Analysis of transcriptional activities of angiogenic biomarkers during intrauterine complications leading to preterm birth.

OBJECTIVE: Pre-eclampsia, growth retardation and preterm delivery are the most common reasons leading to increased maternal and perinatal mortality. The increased expression of hypoxia induced factors, such as HIF-1, triggers the overexpression of anti-angiogenic genes. The aim of this study was to determine the transcriptional activity of individual pro- and anti-angiogenic markers (VEGF, HIF-1, sEng, Flt-1, PlGF-1) in maternal blood samples from patients with spontaneous preterm labor, preterm labor in combination with pre-eclampsia and fetal growth restriction in comparison with physiologically terminated pregnancies.
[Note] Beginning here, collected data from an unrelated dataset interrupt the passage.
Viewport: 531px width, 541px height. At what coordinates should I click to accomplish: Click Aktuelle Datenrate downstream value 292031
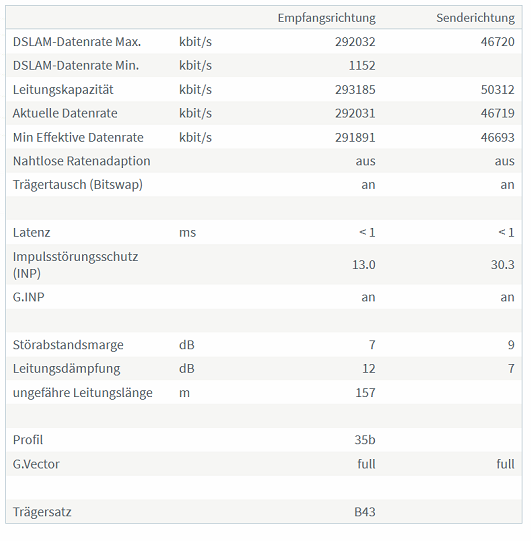coord(355,114)
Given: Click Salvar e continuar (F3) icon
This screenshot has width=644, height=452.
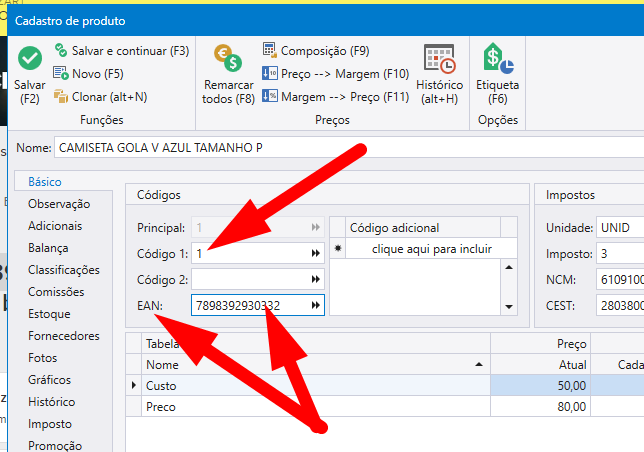Looking at the screenshot, I should click(61, 50).
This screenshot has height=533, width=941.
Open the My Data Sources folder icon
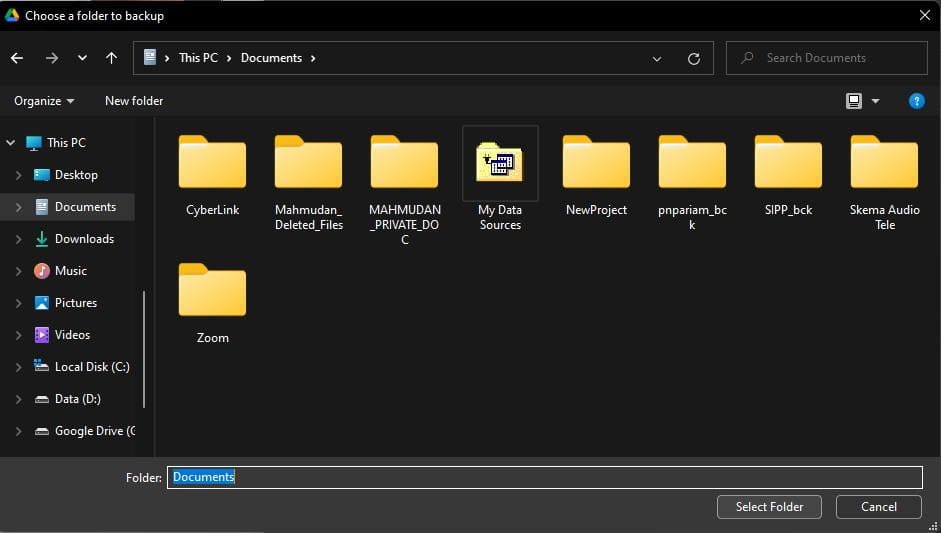(x=500, y=164)
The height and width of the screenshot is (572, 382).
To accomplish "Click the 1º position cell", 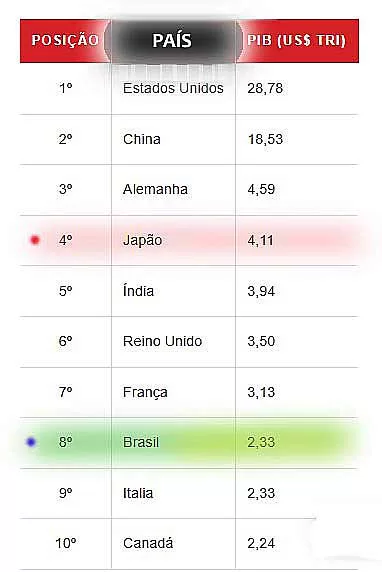I will tap(66, 88).
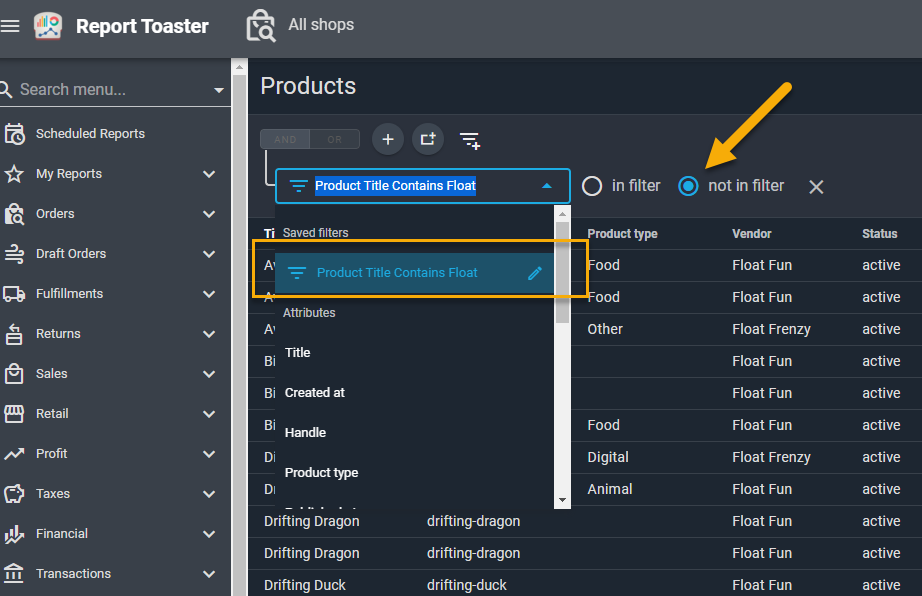The image size is (922, 596).
Task: Click the Scheduled Reports calendar icon
Action: (x=14, y=134)
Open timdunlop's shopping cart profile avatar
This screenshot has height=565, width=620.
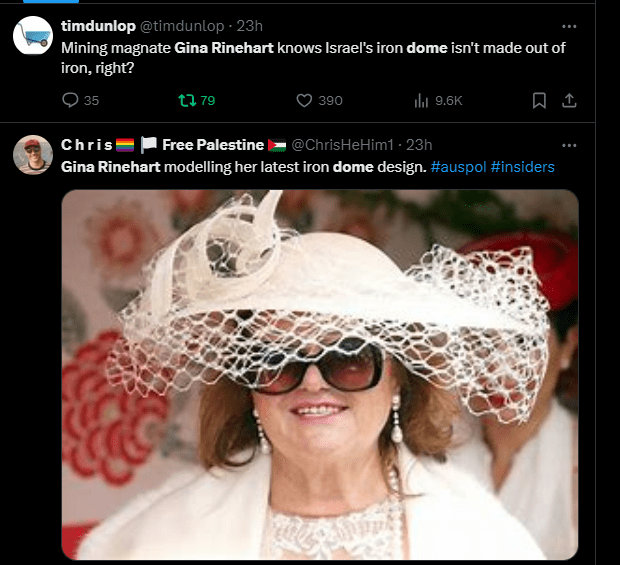[x=33, y=36]
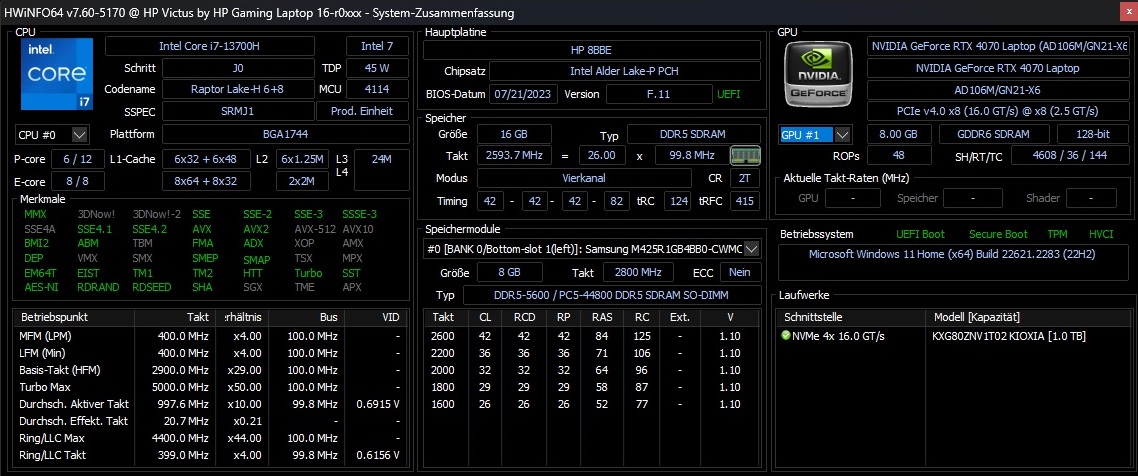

PATIENTS AND METHODS: The transcriptional activity of specific genes was detected from the blood of patients using the chromatin immunoprecipitation capture method coupled with quantitative real-time PCR. RESULTS: The maximum differences in mRNA levels of PlGF-1 and VEGF-A were detected in two groups: the group of normal-term birth with complications and the group of preterm labor with complications (both significantly lower than the control, p < 0.001). In contrast, a marked increase of mRNA levels was found in the same groups of patients for the HIF-1, endoglin and Flt-1 genes (p < 0.001). CONCLUSIONS: According to our results, we can conclude that increased oxidative stress, increasing the expression levels of anti-angiogenic genes and reduction of the transcriptional activity of pro-angiogenic genes can provide additional information during diagnostics of pathological complications of labor.